Two roadblocks hinder the nation’s efforts to be better prepared for the next pandemic. First, current vaccines do not provide lasting immunity against all current and near-future strains of the virus (not cross-protective). Thus, current vaccines cannot be stockpiled because viral changes each year render the previous year’s vaccines ineffective. Secondly, although avian viruses present a known risk for starting a pandemic, exactly how they adapt to humans is not known. NYICE will seek to address these questions through the following five projects:

  • Project 1: Study how white blood cells (T cells and B cells) recognize qualities shared by many different influenza strains on the way to designing a vaccine that would confer permanent immunity.
  • Project 2: Determine the specific proteins within the virus that turn on “helper” T cells, causing them to attack infected cells and result in better antibody responses to infection or vaccination.
  • Project 3: Understand how immune cells communicate with one another in response to infection and vaccination.
  • Project 4: Explore how the viral protein, hemagglutinin, changes as avian viruses genetically jump from birds to mammals. The protein is involved in the ability of the virus to stick to mammalian cells, a first step in invasion. This project will be led out of Cornell University.
  • Project 5: Study the qualities of viral polymerase, the enzyme used by the virus to copy its genetic material, and at how it becomes better at encouraging viral reproduction in mammalian cells.

Researchers will follow college students, healthy adults and 150 families with young children in the Rochester area for seven years, monitoring them for exposure to flu and responses to vaccination. All data will be captured and shared through an NIH database. The projects are set to begin April 1.

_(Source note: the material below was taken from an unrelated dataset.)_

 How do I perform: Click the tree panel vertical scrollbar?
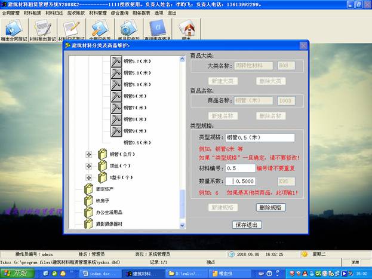pyautogui.click(x=183, y=137)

“Our goal is to better understand the human immune response to vaccination and infection so that we can improve vaccines against emerging influenza viruses, like the bird flu, that pose the risk of causing a pandemic,” said David Topham, Ph.D., associate professor of Microbiology and Immunology at the Medical Center and co-director of the NYICE. “The need to make a new vaccine each year puts enormous strain on our ability to provide adequate amounts in a timely fashion and vaccine shortages, not stockpiles, are the result. The new centers hope to answer urgent questions, and ultimately, to save lives.”

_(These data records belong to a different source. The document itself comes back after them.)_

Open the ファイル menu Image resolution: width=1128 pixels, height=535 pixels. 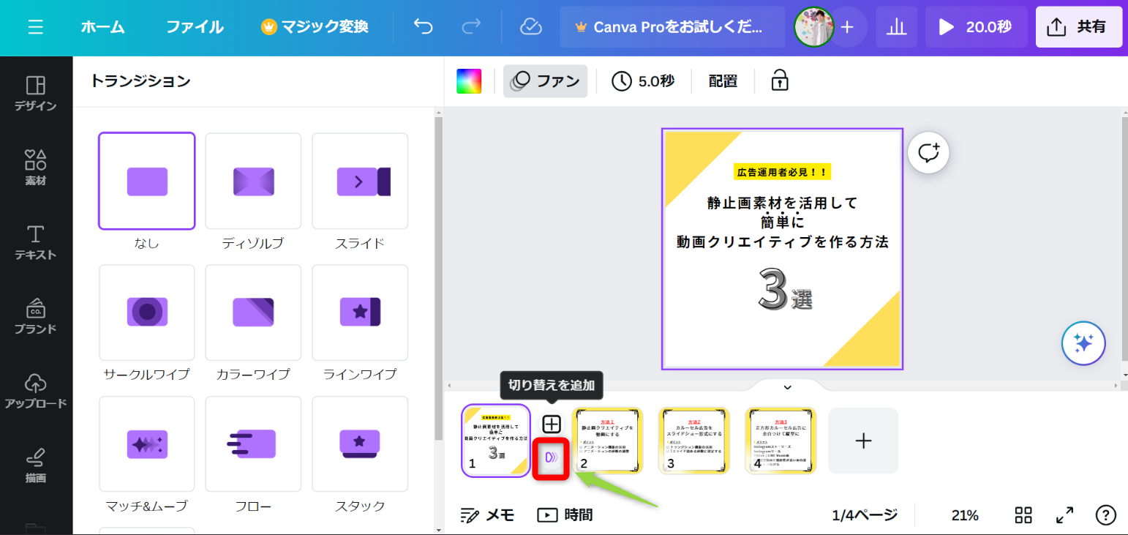[195, 27]
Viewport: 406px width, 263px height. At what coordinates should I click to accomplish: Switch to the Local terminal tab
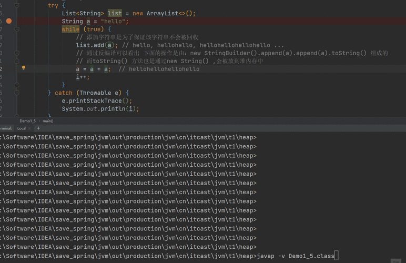(22, 128)
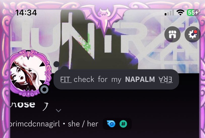Tap the upside-down ERA text
The height and width of the screenshot is (138, 205).
(166, 80)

“We are tremendously excited about the new center as a powerful example of cutting-edge translational science at our medical school,” said David S. Guzick, M.D., Ph.D., dean of the University of Rochester School of Medicine and Dentistry. “The knowledge obtained from these studies will be vital if we are to catch up with these fast-evolving pathogens to prevent the next worldwide epidemic.”

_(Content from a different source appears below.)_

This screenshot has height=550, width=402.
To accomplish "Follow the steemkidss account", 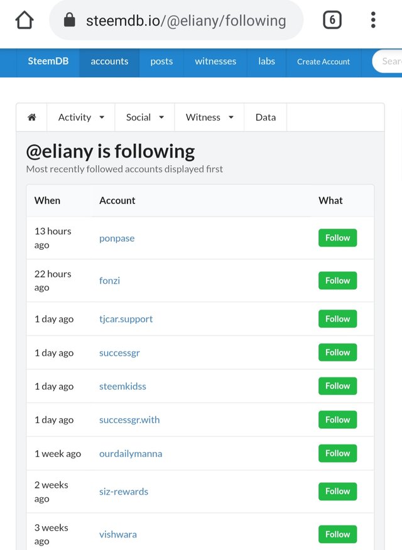I will [x=337, y=386].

“The threat of an influenza pandemic is a growing source of concern for those charged with protecting public health,” said Bradford Berk, M.D. Ph.D., CEO of the Medical Center. “The new center will facilitate the nation’s preparations for a potential pandemic and further our understanding of influenza viruses.”

“The University of Rochester is playing a pivotal role in international efforts to develop an effective response to the most threatening forms of flu by taking part in studies that address everything from vaccine safety to the effectiveness of booster shots and additives,” said Joel Seligman, president of the University of Rochester. “We are very proud of the fact that more people in Rochester have been immunized against bird flu than in nearly any other community in the world."